Purpose: The BALAD model, a scoring system for staging hepatocellular carcinoma (HCC), is based on five serum markers: bilirubin, albumin, lens culinaris agglutinin-reactive alpha-fetoprotein [AFP], AFP, and des-gamma-carboxy prothrombin. It has shown good ability to predict survival in patients with HCC irrespective of stage and treatment, a high BALAD value being associated with a poor prognosis. However, its prognostic significance is unclear in patients with advanced unresectable HCC (uHCC) who undergo systemic therapies. We assessed the prognostic ability of BALAD in this subpopulation.

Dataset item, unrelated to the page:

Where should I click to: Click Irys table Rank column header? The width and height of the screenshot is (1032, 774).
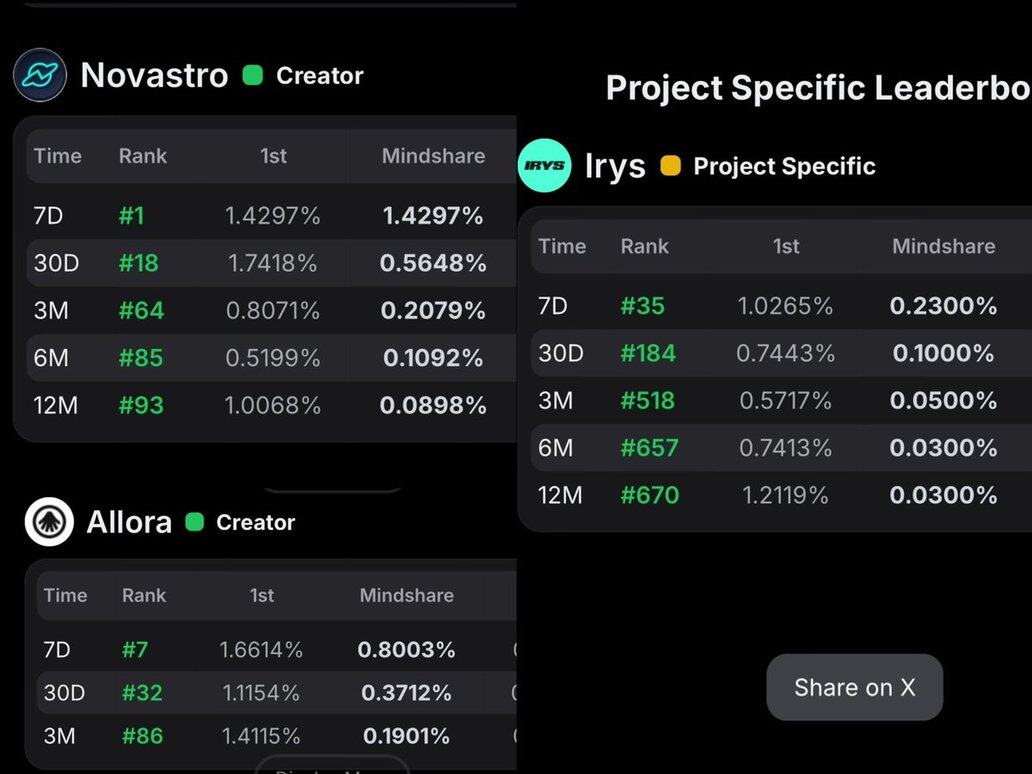coord(644,246)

Methods: In a multicenter cohort of 1,510 patients with advanced uHCC treated with first-line systemic therapies, the baseline BALAD score was calculated on the basis of pretreatment serum levels. Overall survival (OS), progression-free survival (PFS), overall response rate (ORR), and disease control rate (DCR) were calculated and related to the BALAD score.
Results: In all, 502 patients were treated with sorafenib, 435 with lenvatinib, and 573 with atezolizumab plus bevacizumab. Irrespective of treatment regimen, OS, PFS, ORR, and DCR were all independently negatively correlated with the BALAD score. The beneficial effects of specific systemic therapy regimens differed according to the BALAD score.
Conclusion: The BALAD score had good prognostic ability for predicting OS and PFS in patients with advanced uHCC who underwent systemic therapies and was associated with treatment response. Application of the BALAD score offers increased precision in the prediction of outcome both for individual patients and for specific subgroups of patients with HCC.